Work item => Using the entries that follow, write out the line containing "Click the 2017", the line containing "Task: Click description", and every line between them, exactly and nothing else.
═══ Records ═══
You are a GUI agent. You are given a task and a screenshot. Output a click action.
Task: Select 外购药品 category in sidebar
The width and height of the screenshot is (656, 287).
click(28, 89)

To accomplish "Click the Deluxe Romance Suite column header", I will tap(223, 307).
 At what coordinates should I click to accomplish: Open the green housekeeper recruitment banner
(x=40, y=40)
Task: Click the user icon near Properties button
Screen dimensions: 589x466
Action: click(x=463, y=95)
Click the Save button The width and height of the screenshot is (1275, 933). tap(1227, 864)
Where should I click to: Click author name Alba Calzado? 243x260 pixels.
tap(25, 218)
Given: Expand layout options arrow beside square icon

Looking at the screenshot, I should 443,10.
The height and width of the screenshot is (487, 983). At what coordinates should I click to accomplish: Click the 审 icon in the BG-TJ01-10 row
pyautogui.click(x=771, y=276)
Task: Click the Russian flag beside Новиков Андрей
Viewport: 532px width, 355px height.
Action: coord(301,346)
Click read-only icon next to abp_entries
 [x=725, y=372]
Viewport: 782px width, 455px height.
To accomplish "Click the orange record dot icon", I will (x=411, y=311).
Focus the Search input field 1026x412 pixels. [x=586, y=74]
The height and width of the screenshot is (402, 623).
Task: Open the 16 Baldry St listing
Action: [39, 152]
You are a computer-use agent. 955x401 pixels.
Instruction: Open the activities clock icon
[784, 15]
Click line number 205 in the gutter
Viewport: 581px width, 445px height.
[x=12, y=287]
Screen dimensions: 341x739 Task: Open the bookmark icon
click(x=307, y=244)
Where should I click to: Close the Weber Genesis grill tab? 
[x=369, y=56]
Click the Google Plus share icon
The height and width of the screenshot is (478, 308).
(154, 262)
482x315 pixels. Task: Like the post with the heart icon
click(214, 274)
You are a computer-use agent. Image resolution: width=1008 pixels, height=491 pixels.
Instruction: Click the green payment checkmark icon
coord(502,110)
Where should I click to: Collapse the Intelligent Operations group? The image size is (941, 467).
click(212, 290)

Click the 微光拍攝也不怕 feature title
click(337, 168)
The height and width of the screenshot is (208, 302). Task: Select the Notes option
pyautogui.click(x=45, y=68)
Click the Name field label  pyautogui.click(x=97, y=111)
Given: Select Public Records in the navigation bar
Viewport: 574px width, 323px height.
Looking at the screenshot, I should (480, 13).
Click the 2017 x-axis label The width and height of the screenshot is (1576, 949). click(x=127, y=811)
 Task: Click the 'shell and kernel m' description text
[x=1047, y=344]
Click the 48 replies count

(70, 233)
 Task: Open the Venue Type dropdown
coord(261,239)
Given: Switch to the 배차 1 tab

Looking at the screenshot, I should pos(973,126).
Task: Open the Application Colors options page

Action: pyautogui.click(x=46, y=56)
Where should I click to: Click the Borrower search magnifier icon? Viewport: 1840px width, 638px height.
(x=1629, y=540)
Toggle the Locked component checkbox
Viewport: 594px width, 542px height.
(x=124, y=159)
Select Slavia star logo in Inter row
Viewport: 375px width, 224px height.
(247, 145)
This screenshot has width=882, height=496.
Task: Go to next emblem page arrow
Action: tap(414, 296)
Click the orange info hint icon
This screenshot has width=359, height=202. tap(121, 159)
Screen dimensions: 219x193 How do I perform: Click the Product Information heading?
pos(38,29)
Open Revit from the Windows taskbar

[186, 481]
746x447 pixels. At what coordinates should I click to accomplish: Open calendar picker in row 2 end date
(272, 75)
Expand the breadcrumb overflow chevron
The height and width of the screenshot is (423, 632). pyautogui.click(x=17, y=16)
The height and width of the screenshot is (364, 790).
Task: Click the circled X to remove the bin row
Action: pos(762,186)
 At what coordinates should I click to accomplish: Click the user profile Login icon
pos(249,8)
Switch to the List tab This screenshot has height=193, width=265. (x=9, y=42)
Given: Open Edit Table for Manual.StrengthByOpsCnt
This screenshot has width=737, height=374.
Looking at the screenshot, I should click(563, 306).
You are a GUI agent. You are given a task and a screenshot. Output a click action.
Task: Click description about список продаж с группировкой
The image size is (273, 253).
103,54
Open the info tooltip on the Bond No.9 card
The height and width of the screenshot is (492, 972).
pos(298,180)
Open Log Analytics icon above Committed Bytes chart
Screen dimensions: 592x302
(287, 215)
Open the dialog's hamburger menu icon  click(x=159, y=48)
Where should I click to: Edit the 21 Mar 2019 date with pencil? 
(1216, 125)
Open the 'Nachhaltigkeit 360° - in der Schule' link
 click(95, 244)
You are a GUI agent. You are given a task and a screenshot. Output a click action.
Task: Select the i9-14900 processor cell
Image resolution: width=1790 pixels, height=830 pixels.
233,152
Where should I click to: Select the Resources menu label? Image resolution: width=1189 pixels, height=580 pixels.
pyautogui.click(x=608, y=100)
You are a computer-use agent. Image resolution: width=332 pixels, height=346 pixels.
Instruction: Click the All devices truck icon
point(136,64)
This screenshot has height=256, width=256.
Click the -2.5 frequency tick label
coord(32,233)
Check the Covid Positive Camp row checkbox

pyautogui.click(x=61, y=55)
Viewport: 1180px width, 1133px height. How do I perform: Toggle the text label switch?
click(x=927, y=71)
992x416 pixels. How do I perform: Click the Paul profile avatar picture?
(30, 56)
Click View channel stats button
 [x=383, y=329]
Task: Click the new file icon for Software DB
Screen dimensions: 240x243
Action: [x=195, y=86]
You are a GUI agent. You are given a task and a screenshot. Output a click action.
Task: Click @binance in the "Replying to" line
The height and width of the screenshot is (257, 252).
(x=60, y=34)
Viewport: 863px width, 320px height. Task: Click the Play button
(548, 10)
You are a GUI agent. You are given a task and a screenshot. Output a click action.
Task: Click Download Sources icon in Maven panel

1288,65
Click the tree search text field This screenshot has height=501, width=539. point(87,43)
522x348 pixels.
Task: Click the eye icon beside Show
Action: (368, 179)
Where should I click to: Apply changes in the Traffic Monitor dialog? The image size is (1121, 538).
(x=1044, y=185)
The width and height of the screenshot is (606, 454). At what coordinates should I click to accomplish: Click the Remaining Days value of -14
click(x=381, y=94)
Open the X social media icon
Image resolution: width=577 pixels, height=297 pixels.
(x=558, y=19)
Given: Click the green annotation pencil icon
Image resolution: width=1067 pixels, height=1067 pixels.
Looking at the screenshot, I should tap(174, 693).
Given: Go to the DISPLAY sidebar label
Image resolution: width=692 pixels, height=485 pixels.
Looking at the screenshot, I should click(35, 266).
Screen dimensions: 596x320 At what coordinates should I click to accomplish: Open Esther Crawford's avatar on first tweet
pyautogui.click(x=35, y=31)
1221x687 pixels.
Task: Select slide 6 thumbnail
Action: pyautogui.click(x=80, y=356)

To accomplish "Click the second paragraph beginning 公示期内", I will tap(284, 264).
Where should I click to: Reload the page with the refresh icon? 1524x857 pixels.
═══
Response for this exercise =>
Click the 2017 x-axis label The width and height of the screenshot is (1576, 949). click(x=127, y=811)
 Task: Click the 'shell and kernel m' description text
[x=1047, y=344]
Click the 48 replies count

(70, 233)
 Task: Open the Venue Type dropdown
coord(261,239)
Given: Switch to the 배차 1 tab

Looking at the screenshot, I should pos(973,126).
Task: Open the Application Colors options page

Action: pyautogui.click(x=46, y=56)
Where should I click to: Click the Borrower search magnifier icon? Viewport: 1840px width, 638px height.
(x=1629, y=540)
Toggle the Locked component checkbox
Viewport: 594px width, 542px height.
(x=124, y=159)
Select Slavia star logo in Inter row
Viewport: 375px width, 224px height.
(247, 145)
This screenshot has width=882, height=496.
Task: Go to next emblem page arrow
Action: tap(414, 296)
Click the orange info hint icon
This screenshot has width=359, height=202. tap(121, 159)
Screen dimensions: 219x193 How do I perform: Click the Product Information heading?
pos(38,29)
Open Revit from the Windows taskbar

[186, 481]
746x447 pixels. At what coordinates should I click to accomplish: Open calendar picker in row 2 end date
(272, 75)
Expand the breadcrumb overflow chevron
The height and width of the screenshot is (423, 632). pyautogui.click(x=17, y=16)
The height and width of the screenshot is (364, 790).
Task: Click the circled X to remove the bin row
Action: pos(762,186)
 At what coordinates should I click to accomplish: Click the user profile Login icon
pos(249,8)
Switch to the List tab This screenshot has height=193, width=265. (x=9, y=42)
Given: Open Edit Table for Manual.StrengthByOpsCnt
This screenshot has width=737, height=374.
Looking at the screenshot, I should click(563, 306).
You are a GUI agent. You are given a task and a screenshot. Output a click action.
Task: Click description about список продаж с группировкой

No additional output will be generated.